WORK INSTRUCTIONS →
Rewrite every item below with each "computer-use agent" changed to "screen navigation assistant" and nothing else altered.

- - - - -

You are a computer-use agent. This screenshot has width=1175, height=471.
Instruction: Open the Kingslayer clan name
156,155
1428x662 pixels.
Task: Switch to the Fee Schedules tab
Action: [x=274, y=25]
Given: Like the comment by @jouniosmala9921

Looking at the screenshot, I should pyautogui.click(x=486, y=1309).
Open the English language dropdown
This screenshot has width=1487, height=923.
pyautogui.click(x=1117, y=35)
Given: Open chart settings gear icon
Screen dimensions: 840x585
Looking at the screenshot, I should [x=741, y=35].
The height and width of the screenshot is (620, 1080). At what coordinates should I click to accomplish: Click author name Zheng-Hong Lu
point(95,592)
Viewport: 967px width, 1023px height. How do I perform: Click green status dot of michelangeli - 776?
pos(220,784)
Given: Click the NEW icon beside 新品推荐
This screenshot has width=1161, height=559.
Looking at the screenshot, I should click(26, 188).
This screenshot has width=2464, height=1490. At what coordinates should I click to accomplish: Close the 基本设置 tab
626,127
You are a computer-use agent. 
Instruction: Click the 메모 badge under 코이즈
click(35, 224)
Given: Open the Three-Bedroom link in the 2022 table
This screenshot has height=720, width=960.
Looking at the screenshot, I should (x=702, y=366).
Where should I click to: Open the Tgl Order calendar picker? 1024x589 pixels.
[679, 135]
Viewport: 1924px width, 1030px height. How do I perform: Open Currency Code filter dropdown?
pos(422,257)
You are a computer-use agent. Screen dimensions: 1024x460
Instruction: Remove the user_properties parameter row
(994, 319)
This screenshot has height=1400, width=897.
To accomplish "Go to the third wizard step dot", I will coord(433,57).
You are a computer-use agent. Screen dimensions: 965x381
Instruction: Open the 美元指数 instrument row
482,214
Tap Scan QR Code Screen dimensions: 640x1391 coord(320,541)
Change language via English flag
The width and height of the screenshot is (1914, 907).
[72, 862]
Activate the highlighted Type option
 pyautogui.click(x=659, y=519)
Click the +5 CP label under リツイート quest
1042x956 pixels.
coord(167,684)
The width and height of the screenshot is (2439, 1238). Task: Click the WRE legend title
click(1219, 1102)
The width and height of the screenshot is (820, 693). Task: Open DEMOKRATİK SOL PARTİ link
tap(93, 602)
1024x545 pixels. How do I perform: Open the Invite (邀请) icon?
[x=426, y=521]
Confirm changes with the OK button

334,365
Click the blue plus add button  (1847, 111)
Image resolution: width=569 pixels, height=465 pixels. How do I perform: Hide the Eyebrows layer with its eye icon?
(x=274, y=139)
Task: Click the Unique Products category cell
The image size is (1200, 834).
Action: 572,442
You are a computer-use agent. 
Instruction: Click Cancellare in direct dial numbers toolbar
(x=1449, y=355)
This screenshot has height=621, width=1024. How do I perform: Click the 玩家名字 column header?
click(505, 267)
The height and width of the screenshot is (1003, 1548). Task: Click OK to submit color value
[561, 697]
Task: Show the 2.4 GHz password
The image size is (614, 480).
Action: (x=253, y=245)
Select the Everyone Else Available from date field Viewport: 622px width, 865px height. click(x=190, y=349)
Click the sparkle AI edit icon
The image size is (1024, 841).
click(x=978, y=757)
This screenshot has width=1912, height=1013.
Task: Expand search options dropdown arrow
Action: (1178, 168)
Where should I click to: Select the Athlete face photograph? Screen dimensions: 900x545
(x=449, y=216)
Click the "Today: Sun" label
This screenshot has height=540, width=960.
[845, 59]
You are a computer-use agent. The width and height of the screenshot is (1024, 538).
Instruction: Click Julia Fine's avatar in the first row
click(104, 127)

- - - - -

RESULT OF THE EXERCISE →
You are a screen navigation assistant. This screenshot has width=1175, height=471.
Instruction: Open the Kingslayer clan name
156,155
1428x662 pixels.
Task: Switch to the Fee Schedules tab
Action: [x=274, y=25]
Given: Like the comment by @jouniosmala9921

Looking at the screenshot, I should pyautogui.click(x=486, y=1309).
Open the English language dropdown
This screenshot has width=1487, height=923.
pyautogui.click(x=1117, y=35)
Given: Open chart settings gear icon
Screen dimensions: 840x585
Looking at the screenshot, I should [x=741, y=35].
The height and width of the screenshot is (620, 1080). At what coordinates should I click to accomplish: Click author name Zheng-Hong Lu
point(95,592)
Viewport: 967px width, 1023px height. How do I perform: Click green status dot of michelangeli - 776?
pos(220,784)
Given: Click the NEW icon beside 新品推荐
This screenshot has width=1161, height=559.
Looking at the screenshot, I should click(26, 188).
This screenshot has width=2464, height=1490. At what coordinates should I click to accomplish: Close the 基本设置 tab
626,127
You are a screen navigation assistant. 
Instruction: Click the 메모 badge under 코이즈
click(35, 224)
Given: Open the Three-Bedroom link in the 2022 table
This screenshot has height=720, width=960.
Looking at the screenshot, I should (x=702, y=366).
Where should I click to: Open the Tgl Order calendar picker? 1024x589 pixels.
[679, 135]
Viewport: 1924px width, 1030px height. How do I perform: Open Currency Code filter dropdown?
pos(422,257)
You are a screen navigation assistant. Screen dimensions: 1024x460
Instruction: Remove the user_properties parameter row
(994, 319)
This screenshot has height=1400, width=897.
To accomplish "Go to the third wizard step dot", I will coord(433,57).
You are a screen navigation assistant. Screen dimensions: 965x381
Instruction: Open the 美元指数 instrument row
482,214
Tap Scan QR Code Screen dimensions: 640x1391 coord(320,541)
Change language via English flag
The width and height of the screenshot is (1914, 907).
[72, 862]
Activate the highlighted Type option
 pyautogui.click(x=659, y=519)
Click the +5 CP label under リツイート quest
1042x956 pixels.
coord(167,684)
The width and height of the screenshot is (2439, 1238). Task: Click the WRE legend title
click(1219, 1102)
The width and height of the screenshot is (820, 693). Task: Open DEMOKRATİK SOL PARTİ link
tap(93, 602)
1024x545 pixels. How do I perform: Open the Invite (邀请) icon?
[x=426, y=521]
Confirm changes with the OK button

334,365
Click the blue plus add button  (1847, 111)
Image resolution: width=569 pixels, height=465 pixels. How do I perform: Hide the Eyebrows layer with its eye icon?
(x=274, y=139)
Task: Click the Unique Products category cell
The image size is (1200, 834).
Action: 572,442
You are a screen navigation assistant. 
Instruction: Click Cancellare in direct dial numbers toolbar
(x=1449, y=355)
This screenshot has height=621, width=1024. How do I perform: Click the 玩家名字 column header?
click(505, 267)
The height and width of the screenshot is (1003, 1548). Task: Click OK to submit color value
[561, 697]
Task: Show the 2.4 GHz password
The image size is (614, 480).
Action: (x=253, y=245)
Select the Everyone Else Available from date field Viewport: 622px width, 865px height. click(x=190, y=349)
Click the sparkle AI edit icon
The image size is (1024, 841).
click(x=978, y=757)
This screenshot has width=1912, height=1013.
Task: Expand search options dropdown arrow
Action: (1178, 168)
Where should I click to: Select the Athlete face photograph? Screen dimensions: 900x545
(x=449, y=216)
Click the "Today: Sun" label
This screenshot has height=540, width=960.
[845, 59]
You are a screen navigation assistant. The width and height of the screenshot is (1024, 538).
Instruction: Click Julia Fine's avatar in the first row
click(104, 127)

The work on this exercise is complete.